Researchers have discovered a microorganism deep in the Atlantic ocean that they say is the missing link that connects simple cells to complex cellular life.
Deep beneath the Atlantic Ocean between Greenland and Norway, scientists have found microorganisms they call a missing link connecting the simple cells that first populated Earth to the complex cellular life that emerged roughly 2 billion years ago.
The researchers said on Wednesday a group of microorganisms called Lokiarchaeota, or Loki for short, were retrieved from the inhospitable, frigid seabed about 1.5 miles (2.35 km) under the ocean surface not too far from a hydrothermal vent system called Loki’s Castle, named after a Norse mythological figure.

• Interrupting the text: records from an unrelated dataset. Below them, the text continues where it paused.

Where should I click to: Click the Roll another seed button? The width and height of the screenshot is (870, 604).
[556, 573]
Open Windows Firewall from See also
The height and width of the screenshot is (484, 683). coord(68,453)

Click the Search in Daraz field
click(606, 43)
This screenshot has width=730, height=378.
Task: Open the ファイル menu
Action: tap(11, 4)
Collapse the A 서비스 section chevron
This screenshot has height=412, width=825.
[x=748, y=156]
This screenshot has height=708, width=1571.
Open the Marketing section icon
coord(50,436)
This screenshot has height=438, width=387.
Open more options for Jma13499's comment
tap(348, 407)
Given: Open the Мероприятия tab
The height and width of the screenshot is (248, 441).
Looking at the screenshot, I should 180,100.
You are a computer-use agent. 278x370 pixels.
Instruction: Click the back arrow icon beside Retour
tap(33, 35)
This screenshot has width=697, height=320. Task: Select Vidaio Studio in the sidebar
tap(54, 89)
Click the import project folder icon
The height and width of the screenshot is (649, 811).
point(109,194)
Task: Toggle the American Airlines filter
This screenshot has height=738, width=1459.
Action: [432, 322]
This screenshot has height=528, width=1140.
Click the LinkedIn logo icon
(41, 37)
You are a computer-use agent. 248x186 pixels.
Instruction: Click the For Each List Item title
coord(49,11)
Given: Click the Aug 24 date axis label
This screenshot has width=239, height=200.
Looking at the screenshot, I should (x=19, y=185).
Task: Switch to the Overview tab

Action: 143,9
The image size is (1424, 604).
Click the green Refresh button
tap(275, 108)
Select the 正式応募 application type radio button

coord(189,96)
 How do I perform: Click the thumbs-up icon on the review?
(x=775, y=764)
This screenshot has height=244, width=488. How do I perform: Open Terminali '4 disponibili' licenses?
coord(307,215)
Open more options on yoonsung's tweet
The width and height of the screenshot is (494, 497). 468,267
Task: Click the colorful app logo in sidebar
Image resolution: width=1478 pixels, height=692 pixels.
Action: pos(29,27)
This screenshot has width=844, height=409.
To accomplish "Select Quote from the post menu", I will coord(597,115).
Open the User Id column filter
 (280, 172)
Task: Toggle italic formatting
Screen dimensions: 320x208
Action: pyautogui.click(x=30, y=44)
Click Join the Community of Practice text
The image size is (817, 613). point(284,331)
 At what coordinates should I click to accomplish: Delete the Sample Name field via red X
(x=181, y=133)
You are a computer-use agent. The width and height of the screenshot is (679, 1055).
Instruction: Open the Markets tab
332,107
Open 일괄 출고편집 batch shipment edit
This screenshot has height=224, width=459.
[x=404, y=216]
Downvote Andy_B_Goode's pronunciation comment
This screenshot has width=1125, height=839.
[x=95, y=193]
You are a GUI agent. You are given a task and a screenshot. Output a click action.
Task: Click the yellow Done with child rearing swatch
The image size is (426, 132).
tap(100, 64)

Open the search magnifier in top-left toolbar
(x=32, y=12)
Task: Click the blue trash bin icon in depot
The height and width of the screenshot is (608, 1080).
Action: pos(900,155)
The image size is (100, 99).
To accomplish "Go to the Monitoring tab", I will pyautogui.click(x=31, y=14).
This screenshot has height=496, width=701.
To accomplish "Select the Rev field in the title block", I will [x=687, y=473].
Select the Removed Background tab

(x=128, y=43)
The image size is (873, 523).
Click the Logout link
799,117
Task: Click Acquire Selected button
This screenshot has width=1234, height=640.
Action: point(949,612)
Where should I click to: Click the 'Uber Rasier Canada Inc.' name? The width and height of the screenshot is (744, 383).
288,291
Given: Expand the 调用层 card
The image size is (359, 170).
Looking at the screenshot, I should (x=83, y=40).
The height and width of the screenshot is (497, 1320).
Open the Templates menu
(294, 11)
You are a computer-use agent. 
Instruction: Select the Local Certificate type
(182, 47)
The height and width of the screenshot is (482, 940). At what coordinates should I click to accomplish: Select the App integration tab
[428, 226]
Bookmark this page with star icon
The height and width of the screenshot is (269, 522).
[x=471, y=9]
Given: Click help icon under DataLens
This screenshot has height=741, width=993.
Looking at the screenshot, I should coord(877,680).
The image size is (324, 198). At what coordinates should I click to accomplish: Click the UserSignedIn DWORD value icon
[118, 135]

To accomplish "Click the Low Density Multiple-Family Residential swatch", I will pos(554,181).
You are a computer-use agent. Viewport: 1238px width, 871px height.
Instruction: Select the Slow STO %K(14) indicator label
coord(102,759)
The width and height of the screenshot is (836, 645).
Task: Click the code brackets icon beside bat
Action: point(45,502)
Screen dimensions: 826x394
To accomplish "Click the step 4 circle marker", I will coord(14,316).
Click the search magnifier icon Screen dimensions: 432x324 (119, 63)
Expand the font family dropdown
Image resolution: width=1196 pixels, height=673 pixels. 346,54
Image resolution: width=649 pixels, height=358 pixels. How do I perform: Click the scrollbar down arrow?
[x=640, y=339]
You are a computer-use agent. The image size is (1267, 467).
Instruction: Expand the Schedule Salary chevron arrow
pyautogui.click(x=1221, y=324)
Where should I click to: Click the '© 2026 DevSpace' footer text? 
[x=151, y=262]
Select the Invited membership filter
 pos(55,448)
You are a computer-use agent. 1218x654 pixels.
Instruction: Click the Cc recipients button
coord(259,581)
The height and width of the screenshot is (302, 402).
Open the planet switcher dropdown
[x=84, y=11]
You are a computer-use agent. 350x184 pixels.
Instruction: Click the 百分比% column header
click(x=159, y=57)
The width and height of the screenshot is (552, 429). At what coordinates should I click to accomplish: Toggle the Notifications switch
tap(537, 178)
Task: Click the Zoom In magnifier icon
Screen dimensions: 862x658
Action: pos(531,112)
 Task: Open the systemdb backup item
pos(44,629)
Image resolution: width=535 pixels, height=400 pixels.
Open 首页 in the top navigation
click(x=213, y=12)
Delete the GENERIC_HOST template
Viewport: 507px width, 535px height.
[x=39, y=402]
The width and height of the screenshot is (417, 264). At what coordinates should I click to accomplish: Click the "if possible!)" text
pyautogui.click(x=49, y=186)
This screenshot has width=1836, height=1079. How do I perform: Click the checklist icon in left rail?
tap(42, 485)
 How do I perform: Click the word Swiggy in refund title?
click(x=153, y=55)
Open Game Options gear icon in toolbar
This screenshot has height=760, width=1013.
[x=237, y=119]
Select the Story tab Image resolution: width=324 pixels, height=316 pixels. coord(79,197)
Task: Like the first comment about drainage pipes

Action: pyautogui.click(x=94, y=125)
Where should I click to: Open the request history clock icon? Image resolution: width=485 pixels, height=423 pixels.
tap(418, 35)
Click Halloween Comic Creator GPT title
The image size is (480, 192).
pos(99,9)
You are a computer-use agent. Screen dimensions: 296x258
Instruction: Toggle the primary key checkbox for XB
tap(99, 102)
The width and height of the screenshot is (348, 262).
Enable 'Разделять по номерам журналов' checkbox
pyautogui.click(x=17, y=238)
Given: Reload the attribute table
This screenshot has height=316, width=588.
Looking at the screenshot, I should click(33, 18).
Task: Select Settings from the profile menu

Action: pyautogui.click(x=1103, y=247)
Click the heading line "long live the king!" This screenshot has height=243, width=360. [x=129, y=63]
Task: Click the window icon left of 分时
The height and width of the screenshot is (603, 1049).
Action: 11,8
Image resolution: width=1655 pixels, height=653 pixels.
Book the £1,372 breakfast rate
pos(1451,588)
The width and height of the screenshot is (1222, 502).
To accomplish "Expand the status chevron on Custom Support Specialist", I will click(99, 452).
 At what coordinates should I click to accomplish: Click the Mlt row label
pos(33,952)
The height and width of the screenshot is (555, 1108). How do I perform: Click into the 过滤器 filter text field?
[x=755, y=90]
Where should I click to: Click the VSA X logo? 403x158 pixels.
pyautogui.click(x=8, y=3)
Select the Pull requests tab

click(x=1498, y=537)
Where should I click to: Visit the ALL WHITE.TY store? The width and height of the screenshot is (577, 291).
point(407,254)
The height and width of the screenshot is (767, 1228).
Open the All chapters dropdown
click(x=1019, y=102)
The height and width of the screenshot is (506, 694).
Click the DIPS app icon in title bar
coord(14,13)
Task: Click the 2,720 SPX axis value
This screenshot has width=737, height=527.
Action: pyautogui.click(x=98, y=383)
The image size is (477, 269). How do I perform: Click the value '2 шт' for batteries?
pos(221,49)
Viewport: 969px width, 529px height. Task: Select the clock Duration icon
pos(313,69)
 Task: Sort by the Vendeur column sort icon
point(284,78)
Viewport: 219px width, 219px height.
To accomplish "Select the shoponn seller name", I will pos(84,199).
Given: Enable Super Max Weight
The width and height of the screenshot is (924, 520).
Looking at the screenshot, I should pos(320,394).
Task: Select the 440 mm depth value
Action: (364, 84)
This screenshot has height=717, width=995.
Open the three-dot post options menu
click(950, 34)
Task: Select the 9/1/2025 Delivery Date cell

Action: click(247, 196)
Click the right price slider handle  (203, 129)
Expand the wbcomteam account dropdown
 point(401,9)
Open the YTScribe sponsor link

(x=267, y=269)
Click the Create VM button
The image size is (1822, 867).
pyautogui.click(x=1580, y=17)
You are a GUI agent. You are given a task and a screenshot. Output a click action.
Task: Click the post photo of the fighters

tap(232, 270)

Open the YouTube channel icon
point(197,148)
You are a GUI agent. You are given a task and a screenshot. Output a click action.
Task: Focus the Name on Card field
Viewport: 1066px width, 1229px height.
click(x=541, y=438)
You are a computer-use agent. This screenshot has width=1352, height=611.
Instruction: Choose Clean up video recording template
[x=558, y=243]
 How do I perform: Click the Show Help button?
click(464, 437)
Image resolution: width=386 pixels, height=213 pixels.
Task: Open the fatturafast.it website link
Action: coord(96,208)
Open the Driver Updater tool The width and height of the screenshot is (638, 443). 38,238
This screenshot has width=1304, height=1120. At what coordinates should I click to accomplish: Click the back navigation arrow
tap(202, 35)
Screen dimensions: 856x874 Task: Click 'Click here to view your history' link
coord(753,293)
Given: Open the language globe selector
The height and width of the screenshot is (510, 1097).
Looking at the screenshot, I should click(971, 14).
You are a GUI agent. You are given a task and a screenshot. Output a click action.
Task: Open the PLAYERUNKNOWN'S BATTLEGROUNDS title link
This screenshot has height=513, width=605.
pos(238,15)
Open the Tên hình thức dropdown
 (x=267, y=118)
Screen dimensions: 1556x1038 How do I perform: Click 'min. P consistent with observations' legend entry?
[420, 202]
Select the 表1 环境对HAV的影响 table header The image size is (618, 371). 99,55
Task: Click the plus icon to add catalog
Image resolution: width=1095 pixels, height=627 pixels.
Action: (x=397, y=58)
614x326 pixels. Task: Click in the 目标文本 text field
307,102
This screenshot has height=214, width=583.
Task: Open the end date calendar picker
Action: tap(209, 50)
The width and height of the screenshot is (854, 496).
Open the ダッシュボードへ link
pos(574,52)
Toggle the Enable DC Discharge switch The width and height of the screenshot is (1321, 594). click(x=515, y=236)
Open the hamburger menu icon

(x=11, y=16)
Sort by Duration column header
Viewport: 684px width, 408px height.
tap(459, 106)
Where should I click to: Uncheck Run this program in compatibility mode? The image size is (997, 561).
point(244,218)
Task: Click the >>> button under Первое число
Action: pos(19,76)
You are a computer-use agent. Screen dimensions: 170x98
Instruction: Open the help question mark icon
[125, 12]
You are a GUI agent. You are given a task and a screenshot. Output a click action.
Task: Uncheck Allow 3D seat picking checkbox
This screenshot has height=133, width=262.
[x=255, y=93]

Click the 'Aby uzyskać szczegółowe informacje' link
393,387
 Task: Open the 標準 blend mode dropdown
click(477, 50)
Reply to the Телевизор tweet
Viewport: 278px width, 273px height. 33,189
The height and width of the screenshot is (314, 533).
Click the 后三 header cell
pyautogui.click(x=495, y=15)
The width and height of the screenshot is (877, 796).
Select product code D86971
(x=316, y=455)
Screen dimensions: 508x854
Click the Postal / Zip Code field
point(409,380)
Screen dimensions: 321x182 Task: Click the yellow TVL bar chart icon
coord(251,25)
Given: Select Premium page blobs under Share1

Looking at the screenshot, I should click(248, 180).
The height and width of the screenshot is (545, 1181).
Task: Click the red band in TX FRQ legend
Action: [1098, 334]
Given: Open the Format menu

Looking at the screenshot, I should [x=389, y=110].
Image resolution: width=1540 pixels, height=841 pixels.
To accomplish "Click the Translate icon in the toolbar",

The discovery provides insight into how the larger, complex cell types that are the building blocks for fungi, plants and animals including people, a group called eukaryotes, evolved from small, simple microbes, they said.
The Lokiarchaeota are part of a group called Archaea that have relatively simple cells lacking internal structures such as a nucleus. But the researchers found the Lokiarchaeota share with eukaryotes a significant number of genes, many with functions related to the cell membrane.
These genes would have provided Lokiarchaeota “with a ‘starter-kit’ to support the development of cellular complexity,” said evolutionary microbiologist Lionel Guy of Sweden’s Uppsala University.
Archaea and bacteria, another microbial form, are together known as prokaryotes.